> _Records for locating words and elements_
*****
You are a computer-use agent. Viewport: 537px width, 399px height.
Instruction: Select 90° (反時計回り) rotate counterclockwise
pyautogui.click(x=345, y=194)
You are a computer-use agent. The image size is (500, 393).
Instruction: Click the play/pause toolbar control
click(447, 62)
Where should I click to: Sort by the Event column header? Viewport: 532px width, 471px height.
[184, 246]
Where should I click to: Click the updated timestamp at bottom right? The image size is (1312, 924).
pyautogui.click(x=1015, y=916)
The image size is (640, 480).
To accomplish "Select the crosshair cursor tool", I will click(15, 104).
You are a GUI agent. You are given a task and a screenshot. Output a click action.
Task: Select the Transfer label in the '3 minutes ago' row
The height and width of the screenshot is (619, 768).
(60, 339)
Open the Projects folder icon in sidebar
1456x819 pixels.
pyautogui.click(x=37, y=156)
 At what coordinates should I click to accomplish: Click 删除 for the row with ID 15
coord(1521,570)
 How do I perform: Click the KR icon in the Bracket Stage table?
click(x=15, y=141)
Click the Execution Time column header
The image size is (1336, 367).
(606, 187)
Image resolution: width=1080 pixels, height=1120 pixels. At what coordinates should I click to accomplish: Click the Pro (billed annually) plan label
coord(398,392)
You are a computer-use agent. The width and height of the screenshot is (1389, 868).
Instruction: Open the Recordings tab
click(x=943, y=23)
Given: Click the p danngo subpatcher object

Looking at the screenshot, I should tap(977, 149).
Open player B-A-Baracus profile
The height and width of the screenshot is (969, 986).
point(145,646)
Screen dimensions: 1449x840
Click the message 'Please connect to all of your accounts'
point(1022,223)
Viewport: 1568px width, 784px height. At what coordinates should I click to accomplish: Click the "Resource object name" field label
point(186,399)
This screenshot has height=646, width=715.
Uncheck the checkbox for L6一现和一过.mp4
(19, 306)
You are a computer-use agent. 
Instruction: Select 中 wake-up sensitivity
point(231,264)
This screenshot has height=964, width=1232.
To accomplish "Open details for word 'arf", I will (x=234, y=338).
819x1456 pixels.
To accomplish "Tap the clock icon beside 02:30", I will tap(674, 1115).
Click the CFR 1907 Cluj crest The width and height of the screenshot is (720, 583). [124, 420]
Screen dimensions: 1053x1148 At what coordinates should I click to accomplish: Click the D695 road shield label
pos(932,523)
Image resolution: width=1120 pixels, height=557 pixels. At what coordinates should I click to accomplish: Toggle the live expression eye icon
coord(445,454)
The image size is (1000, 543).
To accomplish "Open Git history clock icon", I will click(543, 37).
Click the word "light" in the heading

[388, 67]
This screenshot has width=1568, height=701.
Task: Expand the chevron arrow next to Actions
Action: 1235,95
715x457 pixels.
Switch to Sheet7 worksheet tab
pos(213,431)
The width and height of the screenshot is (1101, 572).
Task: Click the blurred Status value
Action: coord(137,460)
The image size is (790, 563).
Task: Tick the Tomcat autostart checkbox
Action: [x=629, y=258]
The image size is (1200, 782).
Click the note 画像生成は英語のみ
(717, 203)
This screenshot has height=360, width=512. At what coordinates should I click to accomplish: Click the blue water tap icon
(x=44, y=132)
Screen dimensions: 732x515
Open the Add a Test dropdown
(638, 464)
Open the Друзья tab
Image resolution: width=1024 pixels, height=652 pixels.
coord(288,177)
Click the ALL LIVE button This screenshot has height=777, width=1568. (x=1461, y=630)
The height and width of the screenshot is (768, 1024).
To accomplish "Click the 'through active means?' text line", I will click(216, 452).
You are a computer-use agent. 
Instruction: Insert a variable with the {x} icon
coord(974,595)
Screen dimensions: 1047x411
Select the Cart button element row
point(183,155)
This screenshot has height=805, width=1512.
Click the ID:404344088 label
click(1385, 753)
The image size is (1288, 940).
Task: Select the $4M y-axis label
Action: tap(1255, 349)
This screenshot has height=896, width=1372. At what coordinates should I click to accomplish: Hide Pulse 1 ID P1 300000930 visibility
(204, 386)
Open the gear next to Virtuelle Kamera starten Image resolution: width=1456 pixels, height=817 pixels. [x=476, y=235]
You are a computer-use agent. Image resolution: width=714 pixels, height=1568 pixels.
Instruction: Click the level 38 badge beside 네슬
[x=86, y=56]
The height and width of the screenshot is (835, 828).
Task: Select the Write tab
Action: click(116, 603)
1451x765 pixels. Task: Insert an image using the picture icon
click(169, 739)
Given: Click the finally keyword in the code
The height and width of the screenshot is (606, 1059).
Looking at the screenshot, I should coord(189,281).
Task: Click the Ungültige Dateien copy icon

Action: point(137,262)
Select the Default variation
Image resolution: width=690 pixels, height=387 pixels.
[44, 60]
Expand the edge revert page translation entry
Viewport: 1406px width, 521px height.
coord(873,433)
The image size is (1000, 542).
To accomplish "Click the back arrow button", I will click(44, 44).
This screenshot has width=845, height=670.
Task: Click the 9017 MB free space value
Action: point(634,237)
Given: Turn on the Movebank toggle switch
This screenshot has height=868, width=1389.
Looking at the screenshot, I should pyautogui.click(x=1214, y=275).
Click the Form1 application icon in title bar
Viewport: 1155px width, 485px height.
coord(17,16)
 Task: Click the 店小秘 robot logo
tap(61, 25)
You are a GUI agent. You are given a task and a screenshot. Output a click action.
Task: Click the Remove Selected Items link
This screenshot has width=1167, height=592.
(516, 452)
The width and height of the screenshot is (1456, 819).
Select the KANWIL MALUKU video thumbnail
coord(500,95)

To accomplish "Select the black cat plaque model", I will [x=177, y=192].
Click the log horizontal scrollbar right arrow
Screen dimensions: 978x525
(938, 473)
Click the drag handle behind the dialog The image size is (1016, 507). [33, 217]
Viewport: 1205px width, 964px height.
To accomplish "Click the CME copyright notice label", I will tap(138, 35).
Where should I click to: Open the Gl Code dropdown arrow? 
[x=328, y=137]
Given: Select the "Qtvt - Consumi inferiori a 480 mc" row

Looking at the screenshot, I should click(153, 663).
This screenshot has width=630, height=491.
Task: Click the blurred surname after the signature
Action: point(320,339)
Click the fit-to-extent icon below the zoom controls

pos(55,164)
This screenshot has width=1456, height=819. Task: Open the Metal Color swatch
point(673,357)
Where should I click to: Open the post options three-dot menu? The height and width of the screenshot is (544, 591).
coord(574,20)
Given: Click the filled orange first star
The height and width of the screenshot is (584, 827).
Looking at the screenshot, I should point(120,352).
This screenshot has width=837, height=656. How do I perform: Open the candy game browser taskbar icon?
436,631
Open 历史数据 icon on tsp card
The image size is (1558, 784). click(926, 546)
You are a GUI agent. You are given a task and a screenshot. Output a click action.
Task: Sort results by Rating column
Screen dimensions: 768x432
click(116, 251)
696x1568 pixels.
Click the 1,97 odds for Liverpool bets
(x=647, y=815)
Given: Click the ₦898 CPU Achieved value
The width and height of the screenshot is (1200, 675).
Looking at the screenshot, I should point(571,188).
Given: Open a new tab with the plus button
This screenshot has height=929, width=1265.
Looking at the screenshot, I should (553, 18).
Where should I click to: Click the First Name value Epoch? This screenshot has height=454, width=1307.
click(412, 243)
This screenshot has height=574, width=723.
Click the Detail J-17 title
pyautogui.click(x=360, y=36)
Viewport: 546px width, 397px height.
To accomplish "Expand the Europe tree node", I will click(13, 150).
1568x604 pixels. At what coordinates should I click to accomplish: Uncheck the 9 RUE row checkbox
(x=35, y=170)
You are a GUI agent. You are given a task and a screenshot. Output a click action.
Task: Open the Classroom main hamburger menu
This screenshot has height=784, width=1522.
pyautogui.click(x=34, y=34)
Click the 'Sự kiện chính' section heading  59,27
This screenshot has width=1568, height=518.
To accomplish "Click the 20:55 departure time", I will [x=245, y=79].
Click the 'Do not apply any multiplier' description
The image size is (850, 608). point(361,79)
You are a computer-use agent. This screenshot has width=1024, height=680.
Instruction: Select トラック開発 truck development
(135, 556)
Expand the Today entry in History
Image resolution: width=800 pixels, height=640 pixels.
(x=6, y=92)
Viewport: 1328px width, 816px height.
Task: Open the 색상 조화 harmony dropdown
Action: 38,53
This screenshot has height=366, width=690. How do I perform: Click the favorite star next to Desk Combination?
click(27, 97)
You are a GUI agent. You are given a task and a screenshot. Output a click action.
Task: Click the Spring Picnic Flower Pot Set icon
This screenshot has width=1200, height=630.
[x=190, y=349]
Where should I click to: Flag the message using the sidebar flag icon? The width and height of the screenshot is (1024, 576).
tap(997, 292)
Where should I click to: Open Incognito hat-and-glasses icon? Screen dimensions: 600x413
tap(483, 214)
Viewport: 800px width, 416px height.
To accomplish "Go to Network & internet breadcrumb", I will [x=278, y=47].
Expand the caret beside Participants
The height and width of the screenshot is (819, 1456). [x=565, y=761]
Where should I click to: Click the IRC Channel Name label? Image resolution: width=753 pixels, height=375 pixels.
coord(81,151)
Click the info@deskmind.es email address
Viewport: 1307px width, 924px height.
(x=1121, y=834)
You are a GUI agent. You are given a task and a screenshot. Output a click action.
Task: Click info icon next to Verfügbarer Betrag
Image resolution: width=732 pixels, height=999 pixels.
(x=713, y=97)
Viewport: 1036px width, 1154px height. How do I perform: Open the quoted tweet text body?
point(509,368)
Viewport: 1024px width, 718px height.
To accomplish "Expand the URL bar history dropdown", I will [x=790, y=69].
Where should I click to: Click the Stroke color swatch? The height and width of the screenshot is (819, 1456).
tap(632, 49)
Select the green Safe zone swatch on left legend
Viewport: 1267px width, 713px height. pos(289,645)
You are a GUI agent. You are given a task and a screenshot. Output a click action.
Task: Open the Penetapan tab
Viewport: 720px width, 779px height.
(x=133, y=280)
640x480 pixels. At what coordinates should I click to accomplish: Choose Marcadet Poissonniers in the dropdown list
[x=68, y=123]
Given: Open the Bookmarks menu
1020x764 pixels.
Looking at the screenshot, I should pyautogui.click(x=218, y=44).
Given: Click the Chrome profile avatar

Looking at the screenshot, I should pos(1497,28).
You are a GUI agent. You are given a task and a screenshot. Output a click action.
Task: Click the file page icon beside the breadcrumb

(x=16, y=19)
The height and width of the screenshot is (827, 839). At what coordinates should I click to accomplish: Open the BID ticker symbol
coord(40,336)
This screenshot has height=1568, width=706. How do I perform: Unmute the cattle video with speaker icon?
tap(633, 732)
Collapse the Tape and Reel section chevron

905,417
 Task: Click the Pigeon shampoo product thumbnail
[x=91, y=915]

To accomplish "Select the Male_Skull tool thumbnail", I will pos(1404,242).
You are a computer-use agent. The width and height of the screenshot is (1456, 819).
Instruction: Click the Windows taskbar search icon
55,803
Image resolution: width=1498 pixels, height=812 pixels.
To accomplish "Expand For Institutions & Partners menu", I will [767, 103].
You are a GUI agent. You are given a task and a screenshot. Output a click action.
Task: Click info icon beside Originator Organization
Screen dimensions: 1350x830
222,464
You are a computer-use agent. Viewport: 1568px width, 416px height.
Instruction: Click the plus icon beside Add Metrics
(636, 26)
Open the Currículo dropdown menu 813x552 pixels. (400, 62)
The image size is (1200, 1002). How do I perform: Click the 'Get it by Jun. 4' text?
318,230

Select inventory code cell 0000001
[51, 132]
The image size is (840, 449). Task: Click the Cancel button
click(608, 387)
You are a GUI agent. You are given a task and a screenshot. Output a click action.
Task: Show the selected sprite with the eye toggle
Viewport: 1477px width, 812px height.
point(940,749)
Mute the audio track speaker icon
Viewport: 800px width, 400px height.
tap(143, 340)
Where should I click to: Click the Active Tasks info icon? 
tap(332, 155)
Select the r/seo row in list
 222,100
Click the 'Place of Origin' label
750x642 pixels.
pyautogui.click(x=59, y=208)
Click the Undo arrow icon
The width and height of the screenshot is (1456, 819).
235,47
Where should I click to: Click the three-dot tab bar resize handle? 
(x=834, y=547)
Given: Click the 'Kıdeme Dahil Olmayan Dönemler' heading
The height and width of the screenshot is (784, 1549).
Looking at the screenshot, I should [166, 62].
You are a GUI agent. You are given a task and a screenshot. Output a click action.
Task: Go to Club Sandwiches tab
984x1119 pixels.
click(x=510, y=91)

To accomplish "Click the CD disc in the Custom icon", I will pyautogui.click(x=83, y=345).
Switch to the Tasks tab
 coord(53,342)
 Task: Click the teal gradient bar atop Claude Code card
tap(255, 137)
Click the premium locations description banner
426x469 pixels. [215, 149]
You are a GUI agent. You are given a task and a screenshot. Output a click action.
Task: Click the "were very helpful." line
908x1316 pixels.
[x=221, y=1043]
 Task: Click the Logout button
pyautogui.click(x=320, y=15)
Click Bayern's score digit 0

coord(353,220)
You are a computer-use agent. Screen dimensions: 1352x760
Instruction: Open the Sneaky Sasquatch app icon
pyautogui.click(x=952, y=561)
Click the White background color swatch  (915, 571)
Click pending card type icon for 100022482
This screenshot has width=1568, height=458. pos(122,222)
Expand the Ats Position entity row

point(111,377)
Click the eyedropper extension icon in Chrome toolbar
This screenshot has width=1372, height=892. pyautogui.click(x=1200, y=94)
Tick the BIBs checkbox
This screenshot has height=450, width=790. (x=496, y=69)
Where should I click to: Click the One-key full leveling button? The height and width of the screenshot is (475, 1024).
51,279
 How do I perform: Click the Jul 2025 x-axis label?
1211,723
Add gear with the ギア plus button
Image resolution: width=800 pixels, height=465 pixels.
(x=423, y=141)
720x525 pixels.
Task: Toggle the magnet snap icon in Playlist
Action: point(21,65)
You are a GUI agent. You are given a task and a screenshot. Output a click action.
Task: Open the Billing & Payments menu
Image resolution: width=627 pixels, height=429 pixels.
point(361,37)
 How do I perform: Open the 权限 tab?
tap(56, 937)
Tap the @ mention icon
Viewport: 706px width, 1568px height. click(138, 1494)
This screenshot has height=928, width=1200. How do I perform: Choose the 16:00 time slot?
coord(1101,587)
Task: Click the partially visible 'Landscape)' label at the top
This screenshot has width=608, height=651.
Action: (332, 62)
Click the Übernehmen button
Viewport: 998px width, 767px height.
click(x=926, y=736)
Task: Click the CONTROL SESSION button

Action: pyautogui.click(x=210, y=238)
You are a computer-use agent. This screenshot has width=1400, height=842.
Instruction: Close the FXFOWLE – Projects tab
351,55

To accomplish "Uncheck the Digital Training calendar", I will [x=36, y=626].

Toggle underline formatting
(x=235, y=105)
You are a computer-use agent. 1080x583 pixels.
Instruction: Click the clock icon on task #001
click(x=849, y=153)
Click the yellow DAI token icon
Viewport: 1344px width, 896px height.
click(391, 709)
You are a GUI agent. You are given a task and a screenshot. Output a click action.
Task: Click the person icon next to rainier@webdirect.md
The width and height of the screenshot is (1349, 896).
*****
> _Aim_
Find every line in the material above that contains the string "what", matching case exactly, and copy each of those lines.

> _Answer_
 At what coordinates should I click to accomplish: Click 删除 for the row with ID 15
Image resolution: width=1080 pixels, height=1120 pixels. At what coordinates should I click to accomplish: Click the Pro (billed annually) plan label
Viewport: 1568px width, 784px height. At what coordinates should I click to accomplish: Click the "Resource object name" field label
Screen dimensions: 1053x1148 At what coordinates should I click to accomplish: Click the D695 road shield label
Image resolution: width=1120 pixels, height=557 pixels. At what coordinates should I click to accomplish: Toggle the live expression eye icon
This screenshot has height=360, width=512. At what coordinates should I click to accomplish: Click the blue water tap icon
This screenshot has height=896, width=1372. At what coordinates should I click to accomplish: Hide Pulse 1 ID P1 300000930 visibility
1568x604 pixels. At what coordinates should I click to accomplish: Uncheck the 9 RUE row checkbox
640x480 pixels. At what coordinates should I click to accomplish: Choose Marcadet Poissonniers in the dropdown list
The height and width of the screenshot is (827, 839). At what coordinates should I click to accomplish: Open the BID ticker symbol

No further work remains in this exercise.